*What needs to be done*: Transcribe the records below. Leave every line exactly as written.

(Stored records)

------

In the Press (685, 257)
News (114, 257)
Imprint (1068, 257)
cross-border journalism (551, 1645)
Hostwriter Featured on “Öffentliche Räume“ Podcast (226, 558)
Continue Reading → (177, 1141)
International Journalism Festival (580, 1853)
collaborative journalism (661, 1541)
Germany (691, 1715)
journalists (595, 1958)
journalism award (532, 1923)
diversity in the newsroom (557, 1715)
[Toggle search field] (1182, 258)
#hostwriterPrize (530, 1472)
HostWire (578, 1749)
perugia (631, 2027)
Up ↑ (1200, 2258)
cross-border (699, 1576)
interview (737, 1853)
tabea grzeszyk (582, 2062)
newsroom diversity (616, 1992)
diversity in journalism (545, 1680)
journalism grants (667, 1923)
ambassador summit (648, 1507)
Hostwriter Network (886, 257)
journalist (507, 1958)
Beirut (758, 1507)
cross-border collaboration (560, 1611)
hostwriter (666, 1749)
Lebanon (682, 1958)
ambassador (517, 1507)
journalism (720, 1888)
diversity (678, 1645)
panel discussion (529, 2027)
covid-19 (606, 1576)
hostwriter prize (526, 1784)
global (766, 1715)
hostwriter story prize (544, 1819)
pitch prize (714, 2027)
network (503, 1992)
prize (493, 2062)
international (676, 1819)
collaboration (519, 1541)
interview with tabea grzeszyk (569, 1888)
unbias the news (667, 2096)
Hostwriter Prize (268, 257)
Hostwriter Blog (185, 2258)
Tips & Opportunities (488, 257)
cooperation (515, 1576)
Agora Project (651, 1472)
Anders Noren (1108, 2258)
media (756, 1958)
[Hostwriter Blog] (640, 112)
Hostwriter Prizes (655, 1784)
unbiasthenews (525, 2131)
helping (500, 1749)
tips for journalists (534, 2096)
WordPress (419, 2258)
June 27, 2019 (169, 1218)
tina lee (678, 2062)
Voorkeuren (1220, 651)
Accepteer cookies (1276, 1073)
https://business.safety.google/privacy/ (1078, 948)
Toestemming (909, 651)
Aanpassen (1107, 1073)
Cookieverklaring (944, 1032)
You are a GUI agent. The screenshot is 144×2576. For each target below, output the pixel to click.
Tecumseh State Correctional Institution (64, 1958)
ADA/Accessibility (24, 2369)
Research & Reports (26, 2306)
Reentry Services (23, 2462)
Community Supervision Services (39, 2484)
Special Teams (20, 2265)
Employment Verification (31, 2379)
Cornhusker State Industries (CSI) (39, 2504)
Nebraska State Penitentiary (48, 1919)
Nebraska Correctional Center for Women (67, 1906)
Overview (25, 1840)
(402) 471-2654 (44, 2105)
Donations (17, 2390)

------

*Your solution*:
In the Press (685, 257)
News (114, 257)
Imprint (1068, 257)
cross-border journalism (551, 1645)
Hostwriter Featured on “Öffentliche Räume“ Podcast (226, 558)
Continue Reading → (177, 1141)
International Journalism Festival (580, 1853)
collaborative journalism (661, 1541)
Germany (691, 1715)
journalists (595, 1958)
journalism award (532, 1923)
diversity in the newsroom (557, 1715)
[Toggle search field] (1182, 258)
#hostwriterPrize (530, 1472)
HostWire (578, 1749)
perugia (631, 2027)
Up ↑ (1200, 2258)
cross-border (699, 1576)
interview (737, 1853)
tabea grzeszyk (582, 2062)
newsroom diversity (616, 1992)
diversity in journalism (545, 1680)
journalism grants (667, 1923)
ambassador summit (648, 1507)
Hostwriter Network (886, 257)
journalist (507, 1958)
Beirut (758, 1507)
cross-border collaboration (560, 1611)
hostwriter (666, 1749)
Lebanon (682, 1958)
ambassador (517, 1507)
journalism (720, 1888)
diversity (678, 1645)
panel discussion (529, 2027)
covid-19 (606, 1576)
hostwriter prize (526, 1784)
global (766, 1715)
hostwriter story prize (544, 1819)
pitch prize (714, 2027)
network (503, 1992)
prize (493, 2062)
international (676, 1819)
collaboration (519, 1541)
interview with tabea grzeszyk (569, 1888)
unbias the news (667, 2096)
Hostwriter Prize (268, 257)
Hostwriter Blog (185, 2258)
Tips & Opportunities (488, 257)
cooperation (515, 1576)
Agora Project (651, 1472)
Anders Noren (1108, 2258)
media (756, 1958)
[Hostwriter Blog] (640, 112)
Hostwriter Prizes (655, 1784)
unbiasthenews (525, 2131)
helping (500, 1749)
tips for journalists (534, 2096)
WordPress (419, 2258)
June 27, 2019 (169, 1218)
tina lee (678, 2062)
Voorkeuren (1220, 651)
Accepteer cookies (1276, 1073)
https://business.safety.google/privacy/ (1078, 948)
Toestemming (909, 651)
Aanpassen (1107, 1073)
Cookieverklaring (944, 1032)
You are a GUI agent. The screenshot is 144×2576. For each target below, output the pixel to click.
Tecumseh State Correctional Institution (64, 1958)
ADA/Accessibility (24, 2369)
Research & Reports (26, 2306)
Reentry Services (23, 2462)
Community Supervision Services (39, 2484)
Special Teams (20, 2265)
Employment Verification (31, 2379)
Cornhusker State Industries (CSI) (39, 2504)
Nebraska State Penitentiary (48, 1919)
Nebraska Correctional Center for Women (67, 1906)
Overview (25, 1840)
(402) 471-2654 (44, 2105)
Donations (17, 2390)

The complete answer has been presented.